In 2038 America, technology reigns. Cars drive themselves. Algorithms make is so the simplest tasks, such as picking out your own clothes, never cross your mind.
Cheyenne Burne is a programmer who works for the leading tech firm. When her father converts to Christianity, he disappears. As do many other Christians, many never to be seen again. The day a stranger hands her a coded message, her life completely changes. Going off the grid, she finds herself mixed up with an underground group of Christians, led by a man called The Reckoner.
Thrasher doesn’t seem to be too far off here. The USA is on a path to Christianity becoming illegal, as it is in so many countries. This novel, however, misses the mark.
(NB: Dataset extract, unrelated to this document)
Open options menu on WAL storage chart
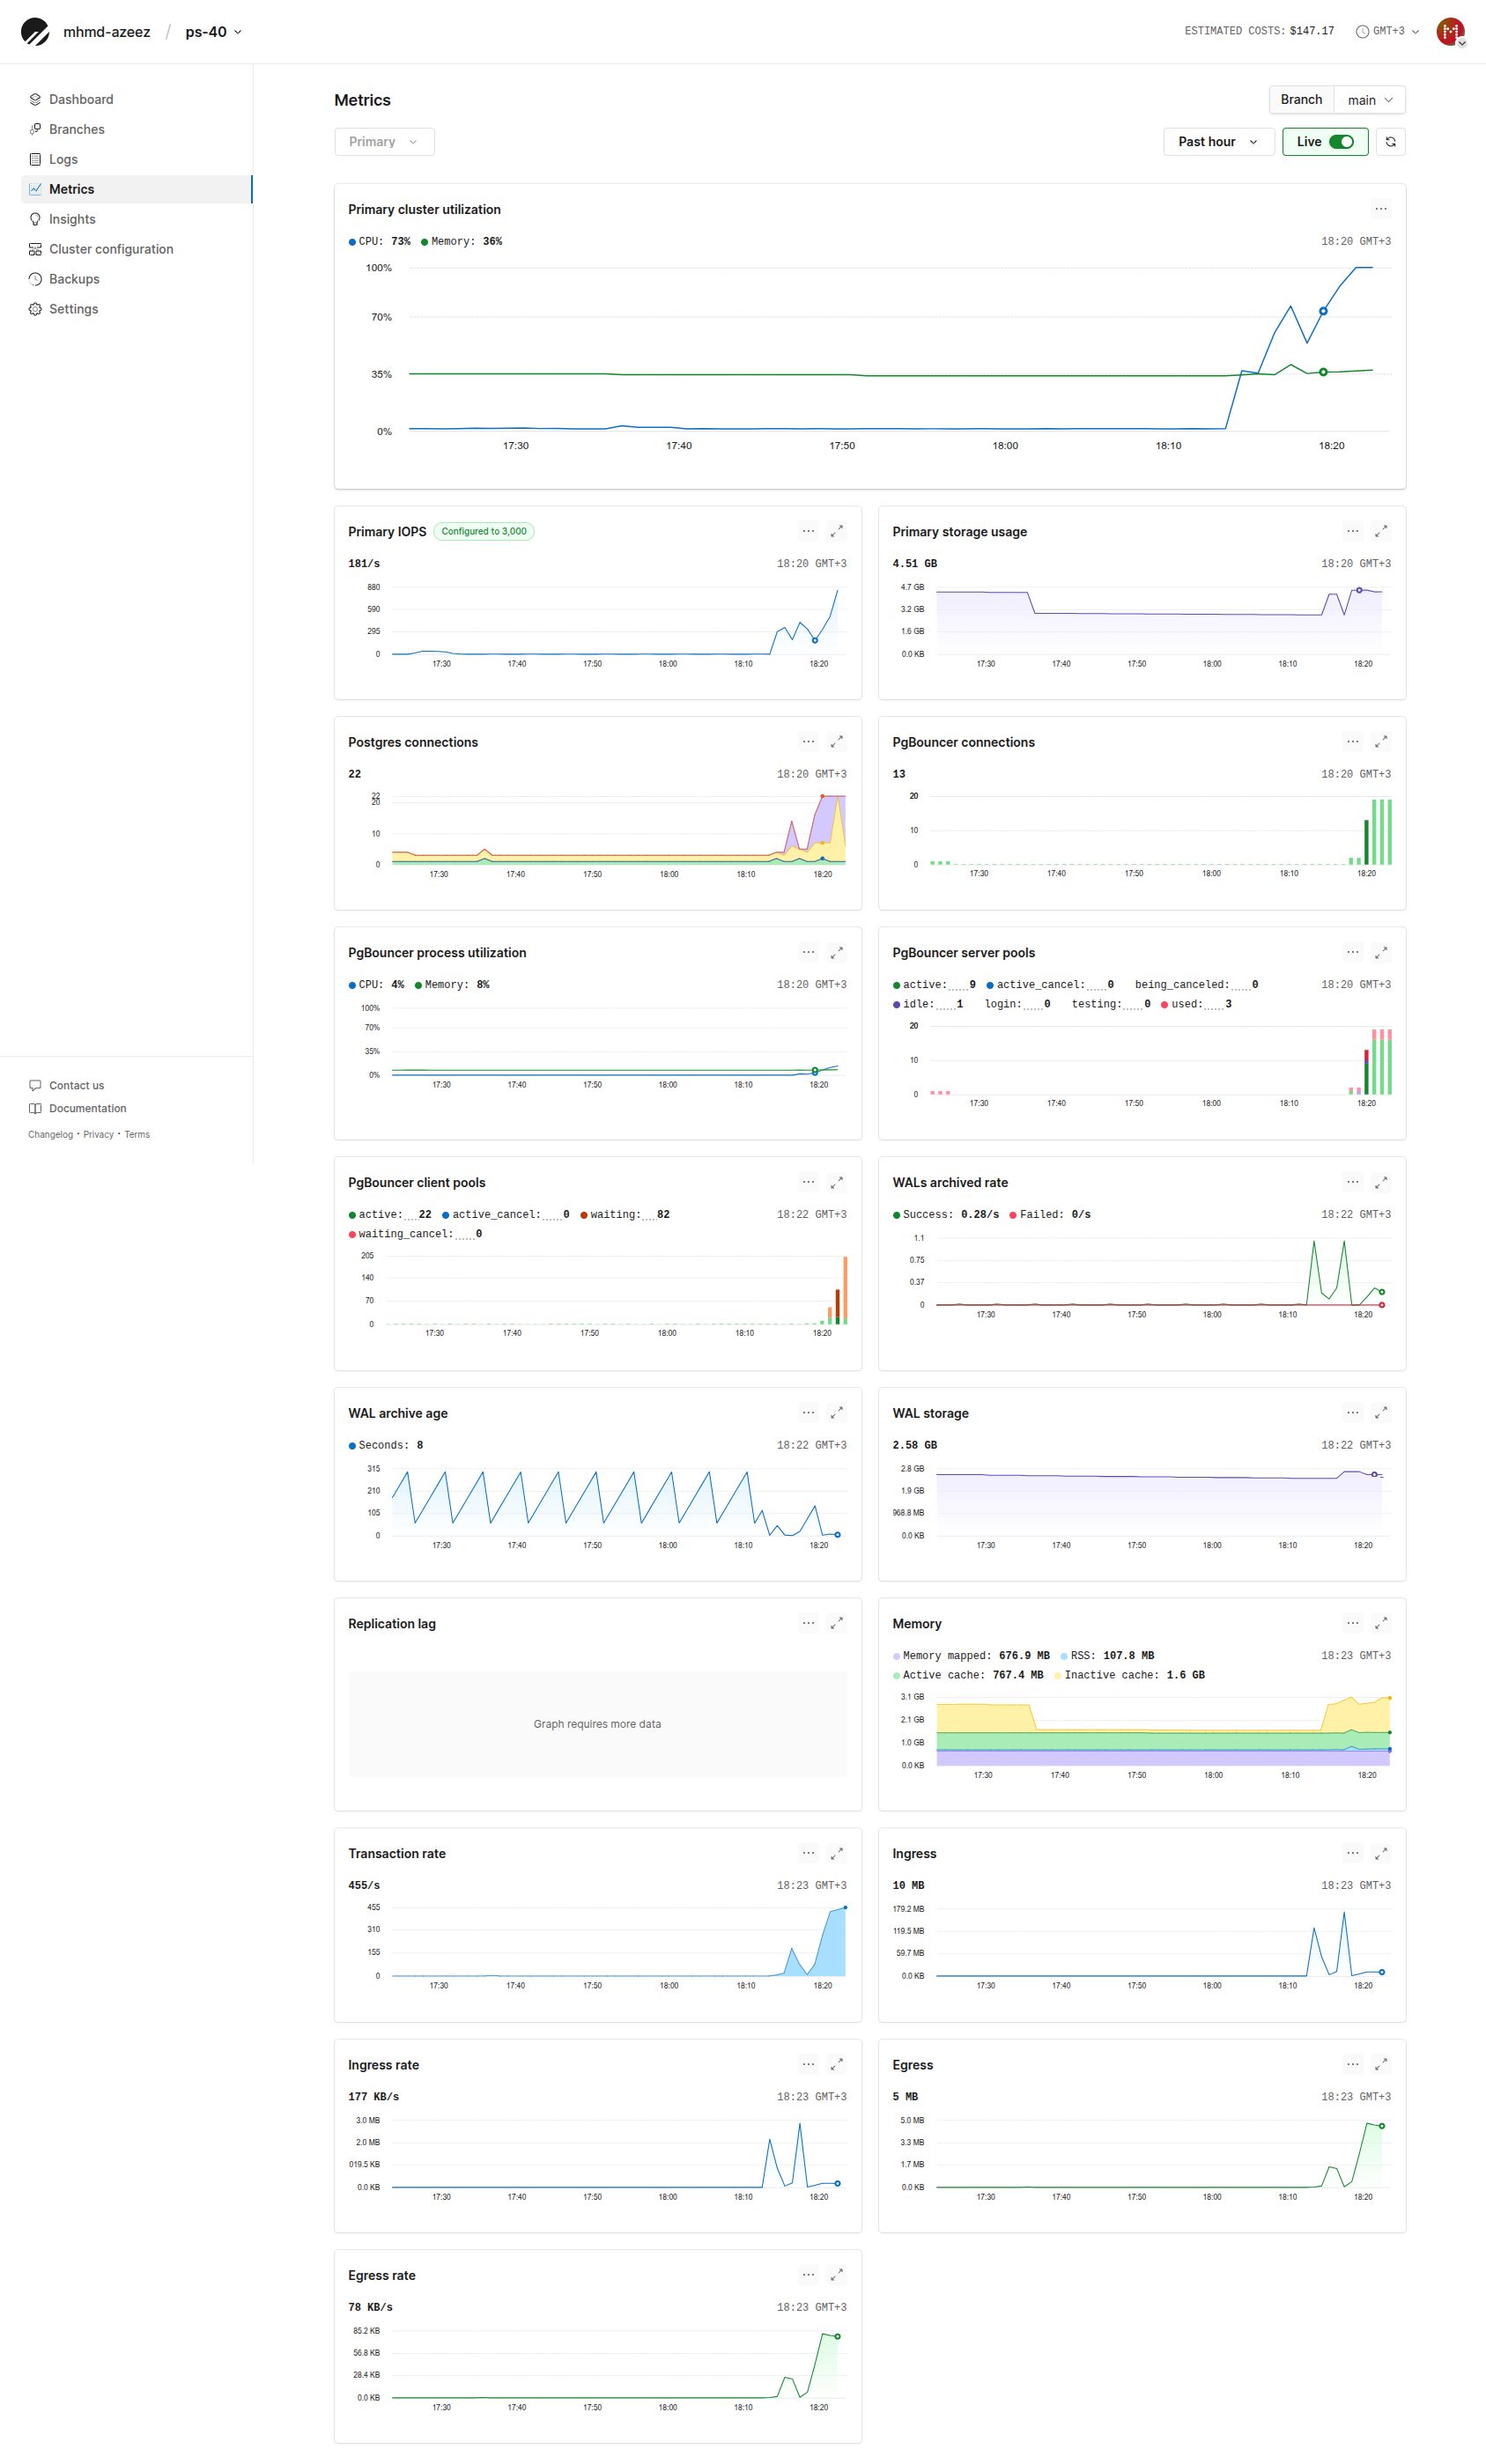Screen dimensions: 1486x2464 coord(1352,1412)
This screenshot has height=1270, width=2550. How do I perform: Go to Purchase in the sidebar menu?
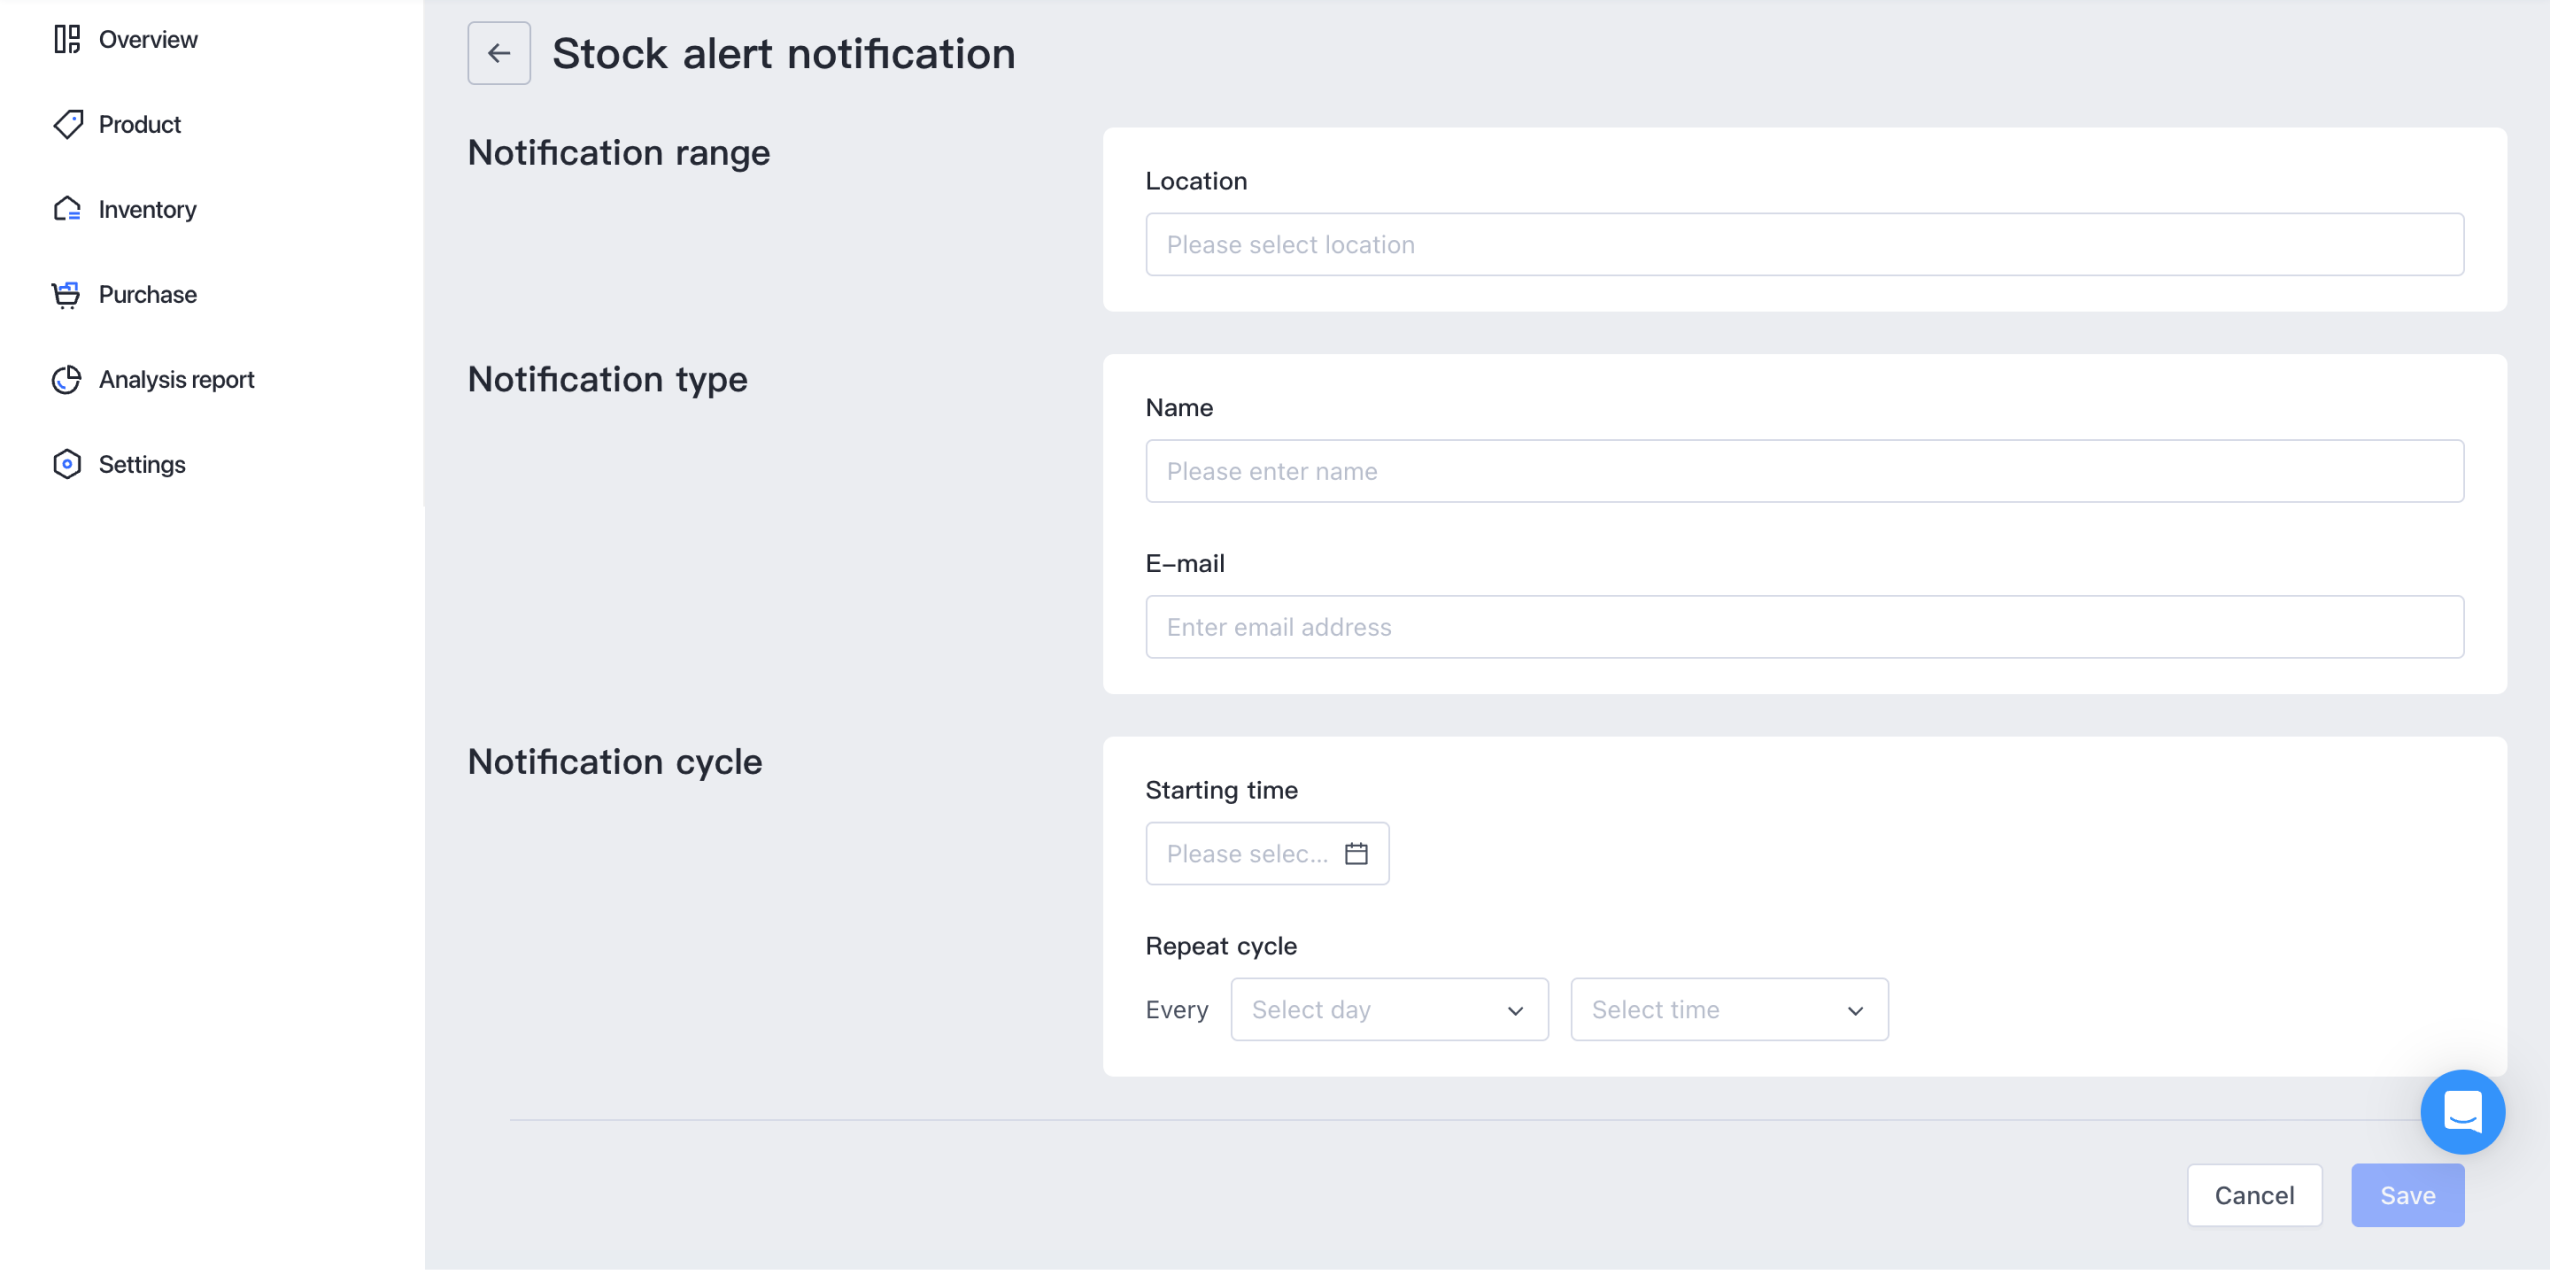click(x=147, y=294)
In terms of the state of government control, the novel sounds more like a collection of conspiracy theories than probable scenarios; from Kennedy’s second shooter to 9/11 being an inside job. There are definitely things in the book that we can see traces of now, but some of it felt off.
In terms of the writing, the story felt very disjointed and slow. The chapters jump between characters. Within the chapters, there are short, numbered sections that break up scenes, and the scenes themselves sometimes feel unconnected. It felt as if there was no transition.
The premise had lots of potential (just look at today’s news), but I can’t say that I enjoyed it.
1) Overall Plot = 3
2) Characters = 2
3) Flow/Pace of the story = 2
4) Is the story easy to follow? = 3.5
5) Overall Enjoyability = 2.5
Average score of 2.6 out of 5
I was given a complimentary advanced copy of this novel from Waterbrook Multnomah in exchange for a review.